Texto mostrado →
··········

Ese extraño estado de ánimo
Se dice que en un discurso
lo más difícil es siempre la primera frase... Pues ya la dije... Pero presiento
que las que siguen van a ser igualmente difíciles, la tercera, la sexta, la
décima, hasta la última, ya que debo hablar sobre poesía. Muy raras veces me he
expresado acerca de este tema, casi nunca, y siempre con la convicción de que no
lo hago muy bien. Por eso mi discurso no va a ser demasiado largo. Toda
imperfección resulta más difícil de aguantar si se sirve en pequeñas
dosis.

··········

Datos disponibles →
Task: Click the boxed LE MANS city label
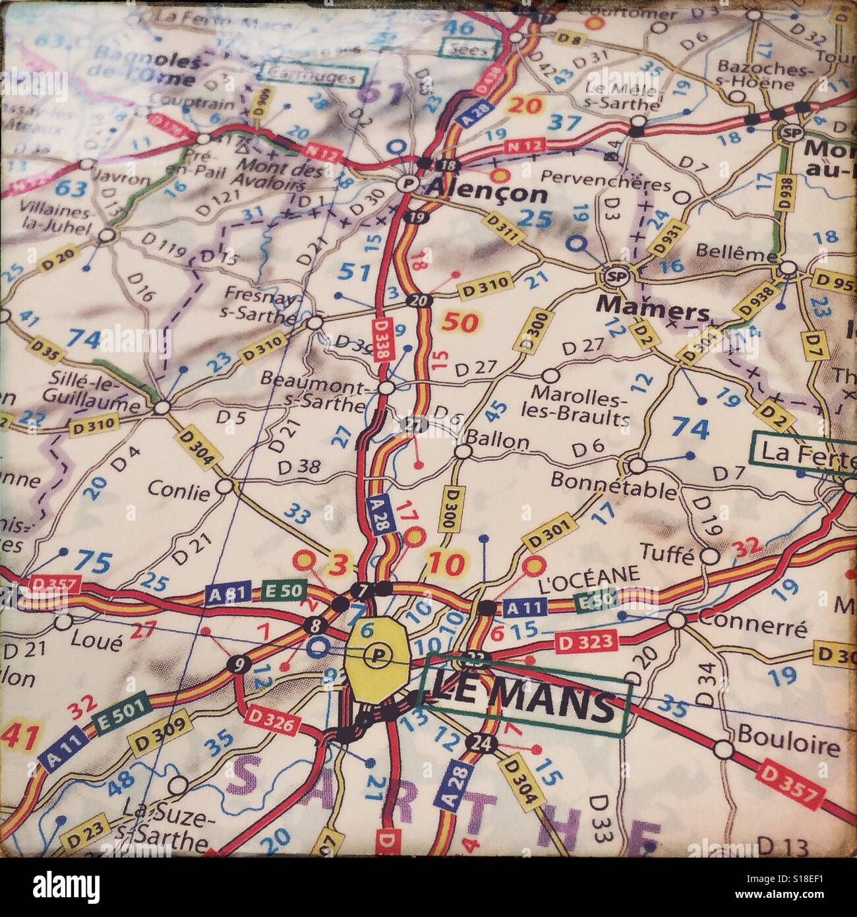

··········

Serie de ejercicios →
1. Según el texto mostrado, ¿por qué presiente quien habla que las frases que siguen a la primera también serán difíciles? Responde en una o dos oraciones.
2. ¿Con qué frecuencia se ha expresado quien habla acerca de la poesía, de acuerdo con el texto mostrado?
3. Indica si cada afirmación concuerda con el texto mostrado y cita las palabras que lo deciden: (a) Quien habla se ha expresado a menudo sobre poesía. (b) Quien habla anuncia que su discurso no será demasiado largo. (c) Quien habla cree que solo la primera frase le resultará difícil.

Respuestas al ejercicio →
1. Quien habla presiente que todas las frases siguientes serán igualmente difíciles, hasta la última, porque debe hablar sobre poesía.

2. Muy raras veces, casi nunca.

3.
(a) No: "Muy raras veces me he expresado acerca de este tema, casi nunca".
(b) Sí: "Por eso mi discurso no va a ser demasiado largo".
(c) No: "presiento que las que siguen van a ser igualmente difíciles".